No Simple Answers for Lowering Drug Costs

Although there is a persistent need for lower prescription drug costs, this simple concept is complicated by multiple factors. In our free market and health care system, we seem to be locked into an endless cycle of discounts and rebates. The federal government has its own Medicaid rebate system and several discounted purchasing programs for agencies such as the US Department of Veterans Affairs. The same is true in the public sector, in which large businesses receive volume purchase discounts.

One of the first questions to ask is, what are we really paying for these products? In general, our current system uses several entities, such as health plans and insurance programs, to pay for health care, many of which subcontract to pharmacy benefit managers (PBMs) to administer drug benefits. Through this process, a drug passes through numerous parties before the insured sees its cost. In considering this issue, we should likely start by asking what is the real benchmark for the drug pricing discussion. Typically, pricing has been based on a single unit; however, there have been multiple-unit purchase prices that are significantly lower than a single unit.

We have frequently seen prices drop significantly when a provider purchases multiple units of a product. Although this has been the norm in drug purchasing, the benchmark for the cost has always been based on the single unit. Corporate sales for drugs have traditionally been calculated on the purchase price paid, so what is the true price and what benchmark are we talking about in lowering the price? Are we discussing the pricing benchmark utilized by third party payers, such as PBMs, or the purchase price at the point of distribution to the patient? Although PBMs negotiate rebates and Medicaid receives a mandatory amount, these are postpayment discounts that technically affect the prices of drugs as they impact the net cost to payers.

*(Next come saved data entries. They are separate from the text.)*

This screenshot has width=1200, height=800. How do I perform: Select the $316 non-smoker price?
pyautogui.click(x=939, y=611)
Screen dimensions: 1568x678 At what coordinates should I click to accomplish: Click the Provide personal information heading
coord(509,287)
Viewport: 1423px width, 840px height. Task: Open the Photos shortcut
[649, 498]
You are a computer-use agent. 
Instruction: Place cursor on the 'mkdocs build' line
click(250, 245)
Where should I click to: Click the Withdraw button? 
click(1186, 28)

We must consider how our current system affects the cost and whether products such as generics have actually lowered or increased drug prices. We also must address the following questions:

• What actual analysis on the effects of generics has been performed and was there bias in how the review was done?
• We all know that PBMs tout generic drug savings and their ability to negotiate rebates, so where and how do we measure the cost?
• Do rebates result in increased costs for uninsured patients who face higher reported drug prices that are used to offset rebate liabilities?
• How does our free-market system compare with other counties, and is there a need for a fundamental change in our system?
• How would a new system be implemented, and what impact could it have on research and development?

Another and equally important point of discussion is the compensation rate for pharmacy services and what would have to change in that function. Our payment for services has multiple components that factor in the cost of the product, the cost to dispense it to the patient, and the requirements associated with that process.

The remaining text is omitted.